Psalm 112 provided that same kind of jolt for me.

The Psalm reading for this epiphany day is a wisdom poem underlining the trajectory of the righteous life.  For the one

“who fears the Lord…who
is gracious and compassionate and
righteous and generous and lends freely
and conducts his/her affairs with justice”,

blessings abound, and they are delicious (just reread the psalm), and, as the wise know, they abound in the long run.

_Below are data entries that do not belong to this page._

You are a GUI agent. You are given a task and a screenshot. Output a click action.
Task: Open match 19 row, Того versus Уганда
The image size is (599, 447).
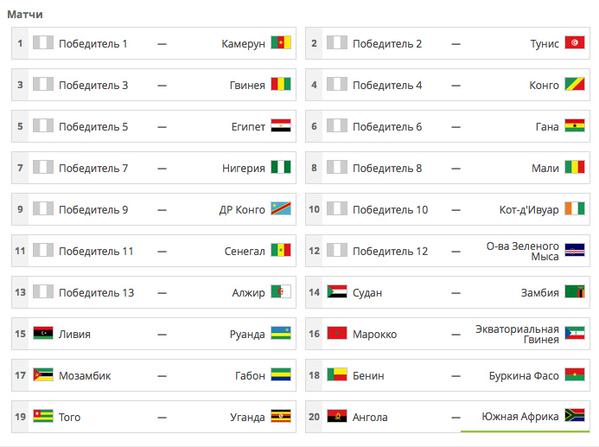[154, 416]
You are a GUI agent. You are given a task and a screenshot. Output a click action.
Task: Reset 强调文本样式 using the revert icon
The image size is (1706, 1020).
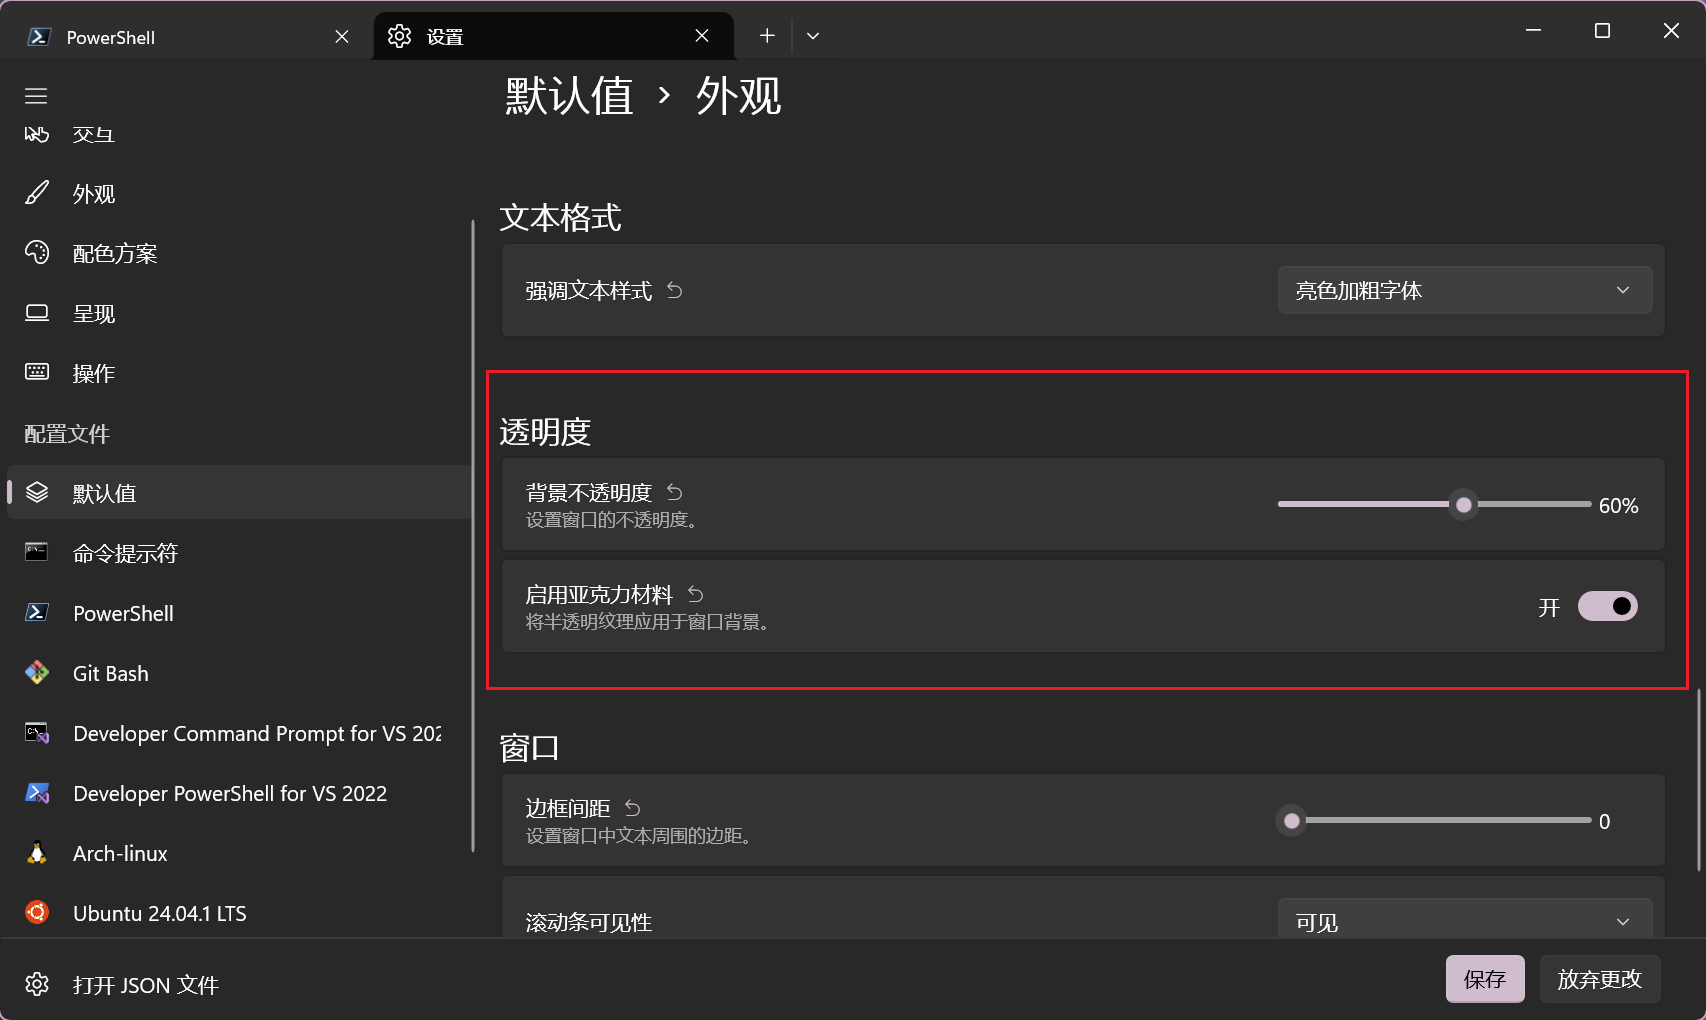pos(675,290)
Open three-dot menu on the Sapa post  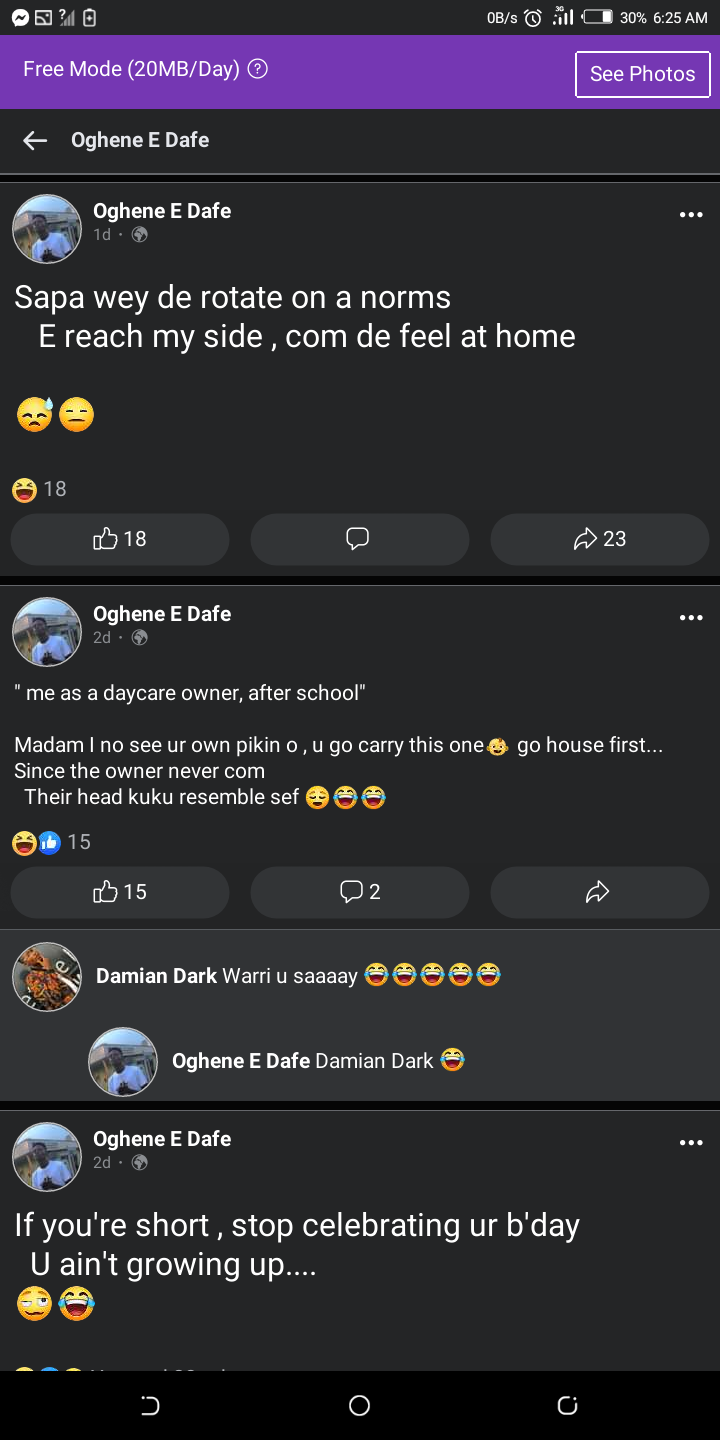[691, 214]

It was the line from verse 4 that unlocked my memory bank:

“…even in darkness light dawns”,

and, at this, a tune rushed back from an old LP that I knew I’d find downstairs in my crumbling collection. I took the time to page through and found…ah, James Ward, “No Bad News”, from the album “Faith Takes A Vision” (1981).  The song offers his take on Psalm 112. In it, he captures the chapter’s spirit well, and, appropriately, the lines that repeat most often are these:

“he won’t fear no bad news,”


“even in darkness light dawns
for the gracious and upright.”

I’ve been replaying it for weeks, spinning it from the turntable and from the strings of my heart as I’m walking my dog or reading my novel or shoveling the snow:

“he won’t fear no bad news,
steady as she goes….”

It’s a catchy tune and I can’t get it out of my head, which I thank God for (mostly) because it’s a pretty good and wise set of words for navigating this groaning 2017 creation and world. These days, there’s plenty of bad news, and even plenty of things to fear, but I keep humming the tune—sometimes against my will:

“even in darkness light dawns,
even in darkness, light.”

Humming the tune doesn’t help me escape the bad and the dark, but it keeps putting things in perspective, reminding me that incredible words have been spoken over me and my baptized body that no bad news and no just-plain-bad can touch, showing me slivers of the light from the kingdom come and coming that is just about out of reach.

My favorite “humming” story comes out of a 2nd world war prisoner camp in Japan.  It was a place of torture and humiliation—awful. Each day, the sloughing prisoners were paraded out to work fields in sweltering heat: unfed, unwashed, miserable. But one of them was a hummer, “and he as he watched and waited ‘til his billy boiled.” The guards were not familiar with “Waltzing Matilda”, but some of the other prisoners were, and eventually they joined in. The tune, they said, awoke images—images of home and wide open spaces and coral reefs and Tilda—and pretty soon there was a choir of hummers, and the guards were left unaware of the hopefulness and the defiance and the joy with which the song filled the prisoners, and the way it kept them going through some of the darkest cruelties recorded in those years.

Most of us are not nearly in that kind of place, but following the God of Psalm 112 who is revealed fully in Jesus—loving what the Lord loves and hating what the Savior hates—has enough potential, of burden, joy, disappointment, pleasant surprise, doubt, and faith, to need the occasional tune worth humming.  Let one find you.